Vivaxim is a combination vaccine contained in a dual chamber syringe. One chamber contains the hepatitis A vaccine, which appears as a white suspension, the other chamber contains the typhoid vaccine, which appears as a clear liquid. The two vaccine components become mixed together when the plunger is depressed.

Ingredients

Active ingredients:

25 micrograms Salmonella typhi Vi Polysaccharide
160 antigen units hepatitis A virus antigen.

Other ingredients:

Sodium chloride
Dibasic sodium phosphate dihydrate
Monobasic sodium phosphate dihydrate
Water for injections
Aluminium hydroxide hydrate
Phenoxyethanol
Formaldehyde
Medium 199 (Hanks) (including phenylalanine)
Polysorbate 80
Neomycin (trace)
Bovine Serum Albumin (trace).

The hepatitis A virus that this vaccine contains was grown in a cell line derived from human embryonic lung in the 1960s.

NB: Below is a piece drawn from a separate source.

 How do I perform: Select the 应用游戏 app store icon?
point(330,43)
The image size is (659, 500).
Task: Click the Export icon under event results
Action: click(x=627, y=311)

The manufacture of this product includes exposure to bovine derived materials. No evidence exists that any case of vCJD (considered to be the human form of bovine spongiform encephalopathy) has resulted from the administration of any vaccine product.

Name and address of the sponsor

Australia:

sanofi-aventis australia pty ltd
12 - 24 Talavera Road
Macquarie Park NSW 2113
Australia
Tel: 1800 818 806

New Zealand:

sanofi-aventis new zealand limited
Level 8
56 Cawley St
Ellerslie
Auckland
New Zealand
Tel: 0800 283 684

AUST R number
AUST R 82745

Date of preparation
05 March 2020

vivaxim-ccdsv9-cmiv4-05mar20

Published by MIMS May 2020

BRAND INFORMATION

Brand name

Vivaxim

Active ingredient

Salmonella typhi Vi polysaccharide vaccine; Hepatitis A vaccine

Schedule

1 Name of Medicine

Salmonella typhi Vi polysaccharide and hepatitis A virus antigen.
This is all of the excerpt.